**Goal of the exercise**
Whatever the records say, repeat them exactly as given.

**Records shown**
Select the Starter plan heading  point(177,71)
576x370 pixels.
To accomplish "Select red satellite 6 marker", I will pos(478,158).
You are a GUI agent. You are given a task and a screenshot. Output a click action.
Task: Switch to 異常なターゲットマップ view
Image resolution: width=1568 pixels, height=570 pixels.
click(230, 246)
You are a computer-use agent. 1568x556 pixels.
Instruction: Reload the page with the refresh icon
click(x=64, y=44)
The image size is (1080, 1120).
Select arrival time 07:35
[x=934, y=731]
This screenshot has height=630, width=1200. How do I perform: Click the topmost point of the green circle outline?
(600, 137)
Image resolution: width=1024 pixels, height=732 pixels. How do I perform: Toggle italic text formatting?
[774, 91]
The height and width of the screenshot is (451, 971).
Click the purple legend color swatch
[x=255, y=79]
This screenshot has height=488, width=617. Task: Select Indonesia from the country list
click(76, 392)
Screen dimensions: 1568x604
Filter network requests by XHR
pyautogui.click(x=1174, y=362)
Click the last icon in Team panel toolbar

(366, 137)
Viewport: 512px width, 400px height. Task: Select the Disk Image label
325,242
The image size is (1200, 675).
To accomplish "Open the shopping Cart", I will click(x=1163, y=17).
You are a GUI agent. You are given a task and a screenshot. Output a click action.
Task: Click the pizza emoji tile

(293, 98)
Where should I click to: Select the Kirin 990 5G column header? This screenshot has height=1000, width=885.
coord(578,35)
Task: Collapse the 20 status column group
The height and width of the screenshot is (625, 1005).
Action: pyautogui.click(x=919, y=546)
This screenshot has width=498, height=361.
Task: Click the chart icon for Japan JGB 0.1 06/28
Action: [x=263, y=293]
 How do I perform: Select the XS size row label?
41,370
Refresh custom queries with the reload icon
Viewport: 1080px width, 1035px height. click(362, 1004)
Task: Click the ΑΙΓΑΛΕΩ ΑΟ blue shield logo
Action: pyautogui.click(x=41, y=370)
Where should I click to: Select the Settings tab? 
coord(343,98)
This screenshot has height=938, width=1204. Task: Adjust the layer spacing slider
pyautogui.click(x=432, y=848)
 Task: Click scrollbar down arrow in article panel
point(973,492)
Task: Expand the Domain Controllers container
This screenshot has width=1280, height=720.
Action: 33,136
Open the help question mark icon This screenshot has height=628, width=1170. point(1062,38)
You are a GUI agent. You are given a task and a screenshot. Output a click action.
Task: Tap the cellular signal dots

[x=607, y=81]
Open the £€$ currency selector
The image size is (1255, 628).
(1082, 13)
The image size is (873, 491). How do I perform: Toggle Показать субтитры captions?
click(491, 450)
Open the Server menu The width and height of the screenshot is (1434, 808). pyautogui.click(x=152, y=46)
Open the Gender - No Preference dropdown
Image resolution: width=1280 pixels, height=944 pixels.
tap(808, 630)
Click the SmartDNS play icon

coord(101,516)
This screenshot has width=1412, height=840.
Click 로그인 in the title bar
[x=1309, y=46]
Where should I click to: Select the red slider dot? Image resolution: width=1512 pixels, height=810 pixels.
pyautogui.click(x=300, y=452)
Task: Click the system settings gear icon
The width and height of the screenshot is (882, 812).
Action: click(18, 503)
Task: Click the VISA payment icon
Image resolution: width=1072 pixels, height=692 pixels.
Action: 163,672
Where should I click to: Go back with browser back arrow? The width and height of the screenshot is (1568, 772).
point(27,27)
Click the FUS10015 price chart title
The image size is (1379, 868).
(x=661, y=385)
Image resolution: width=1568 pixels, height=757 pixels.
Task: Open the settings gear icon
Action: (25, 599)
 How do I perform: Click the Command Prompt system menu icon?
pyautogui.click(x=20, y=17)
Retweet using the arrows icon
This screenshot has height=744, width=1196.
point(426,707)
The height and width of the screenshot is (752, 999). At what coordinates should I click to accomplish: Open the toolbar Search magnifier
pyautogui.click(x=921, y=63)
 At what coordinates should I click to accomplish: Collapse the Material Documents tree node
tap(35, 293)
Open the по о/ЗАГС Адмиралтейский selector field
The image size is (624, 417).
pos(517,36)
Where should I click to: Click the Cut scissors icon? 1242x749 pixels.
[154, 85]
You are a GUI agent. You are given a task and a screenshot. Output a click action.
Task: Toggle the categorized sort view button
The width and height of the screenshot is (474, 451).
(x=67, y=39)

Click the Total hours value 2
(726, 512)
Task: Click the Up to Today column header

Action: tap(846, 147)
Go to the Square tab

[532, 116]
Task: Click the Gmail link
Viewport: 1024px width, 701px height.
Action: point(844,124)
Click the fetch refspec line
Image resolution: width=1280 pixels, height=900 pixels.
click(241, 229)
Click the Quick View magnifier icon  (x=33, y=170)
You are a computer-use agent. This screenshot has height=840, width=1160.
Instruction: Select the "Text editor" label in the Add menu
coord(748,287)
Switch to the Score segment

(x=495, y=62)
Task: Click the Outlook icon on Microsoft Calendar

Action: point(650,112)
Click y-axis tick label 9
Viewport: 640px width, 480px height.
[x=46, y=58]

**Response for this exercise**
Select the Starter plan heading  point(177,71)
576x370 pixels.
To accomplish "Select red satellite 6 marker", I will pos(478,158).
You are a GUI agent. You are given a task and a screenshot. Output a click action.
Task: Switch to 異常なターゲットマップ view
Image resolution: width=1568 pixels, height=570 pixels.
click(230, 246)
You are a computer-use agent. 1568x556 pixels.
Instruction: Reload the page with the refresh icon
click(x=64, y=44)
The image size is (1080, 1120).
Select arrival time 07:35
[x=934, y=731]
This screenshot has height=630, width=1200. How do I perform: Click the topmost point of the green circle outline?
(600, 137)
Image resolution: width=1024 pixels, height=732 pixels. How do I perform: Toggle italic text formatting?
[774, 91]
The height and width of the screenshot is (451, 971).
Click the purple legend color swatch
[x=255, y=79]
This screenshot has height=488, width=617. Task: Select Indonesia from the country list
click(76, 392)
Screen dimensions: 1568x604
Filter network requests by XHR
pyautogui.click(x=1174, y=362)
Click the last icon in Team panel toolbar

(366, 137)
Viewport: 512px width, 400px height. Task: Select the Disk Image label
325,242
The image size is (1200, 675).
To accomplish "Open the shopping Cart", I will click(x=1163, y=17).
You are a GUI agent. You are given a task and a screenshot. Output a click action.
Task: Click the pizza emoji tile

(293, 98)
Where should I click to: Select the Kirin 990 5G column header? This screenshot has height=1000, width=885.
coord(578,35)
Task: Collapse the 20 status column group
The height and width of the screenshot is (625, 1005).
Action: pyautogui.click(x=919, y=546)
This screenshot has width=498, height=361.
Task: Click the chart icon for Japan JGB 0.1 06/28
Action: [x=263, y=293]
 How do I perform: Select the XS size row label?
41,370
Refresh custom queries with the reload icon
Viewport: 1080px width, 1035px height. click(362, 1004)
Task: Click the ΑΙΓΑΛΕΩ ΑΟ blue shield logo
Action: pyautogui.click(x=41, y=370)
Where should I click to: Select the Settings tab? 
coord(343,98)
This screenshot has height=938, width=1204. Task: Adjust the layer spacing slider
pyautogui.click(x=432, y=848)
 Task: Click scrollbar down arrow in article panel
point(973,492)
Task: Expand the Domain Controllers container
This screenshot has width=1280, height=720.
Action: 33,136
Open the help question mark icon This screenshot has height=628, width=1170. point(1062,38)
You are a GUI agent. You are given a task and a screenshot. Output a click action.
Task: Tap the cellular signal dots

[x=607, y=81]
Open the £€$ currency selector
The image size is (1255, 628).
(1082, 13)
The image size is (873, 491). How do I perform: Toggle Показать субтитры captions?
click(491, 450)
Open the Server menu The width and height of the screenshot is (1434, 808). pyautogui.click(x=152, y=46)
Open the Gender - No Preference dropdown
Image resolution: width=1280 pixels, height=944 pixels.
tap(808, 630)
Click the SmartDNS play icon

coord(101,516)
This screenshot has width=1412, height=840.
Click 로그인 in the title bar
[x=1309, y=46]
Where should I click to: Select the red slider dot? Image resolution: width=1512 pixels, height=810 pixels.
pyautogui.click(x=300, y=452)
Task: Click the system settings gear icon
The width and height of the screenshot is (882, 812).
Action: click(18, 503)
Task: Click the VISA payment icon
Image resolution: width=1072 pixels, height=692 pixels.
Action: 163,672
Where should I click to: Go back with browser back arrow? The width and height of the screenshot is (1568, 772).
point(27,27)
Click the FUS10015 price chart title
The image size is (1379, 868).
(x=661, y=385)
Image resolution: width=1568 pixels, height=757 pixels.
Task: Open the settings gear icon
Action: (25, 599)
 How do I perform: Click the Command Prompt system menu icon?
pyautogui.click(x=20, y=17)
Retweet using the arrows icon
This screenshot has height=744, width=1196.
point(426,707)
The height and width of the screenshot is (752, 999). At what coordinates should I click to accomplish: Open the toolbar Search magnifier
pyautogui.click(x=921, y=63)
 At what coordinates should I click to accomplish: Collapse the Material Documents tree node
tap(35, 293)
Open the по о/ЗАГС Адмиралтейский selector field
The image size is (624, 417).
pos(517,36)
Where should I click to: Click the Cut scissors icon? 1242x749 pixels.
[154, 85]
You are a GUI agent. You are given a task and a screenshot. Output a click action.
Task: Toggle the categorized sort view button
The width and height of the screenshot is (474, 451).
(x=67, y=39)

Click the Total hours value 2
(726, 512)
Task: Click the Up to Today column header

Action: tap(846, 147)
Go to the Square tab

[532, 116]
Task: Click the Gmail link
Viewport: 1024px width, 701px height.
Action: point(844,124)
Click the fetch refspec line
Image resolution: width=1280 pixels, height=900 pixels.
click(241, 229)
Click the Quick View magnifier icon  (x=33, y=170)
You are a computer-use agent. This screenshot has height=840, width=1160.
Instruction: Select the "Text editor" label in the Add menu
coord(748,287)
Switch to the Score segment

(x=495, y=62)
Task: Click the Outlook icon on Microsoft Calendar

Action: point(650,112)
Click y-axis tick label 9
Viewport: 640px width, 480px height.
[x=46, y=58]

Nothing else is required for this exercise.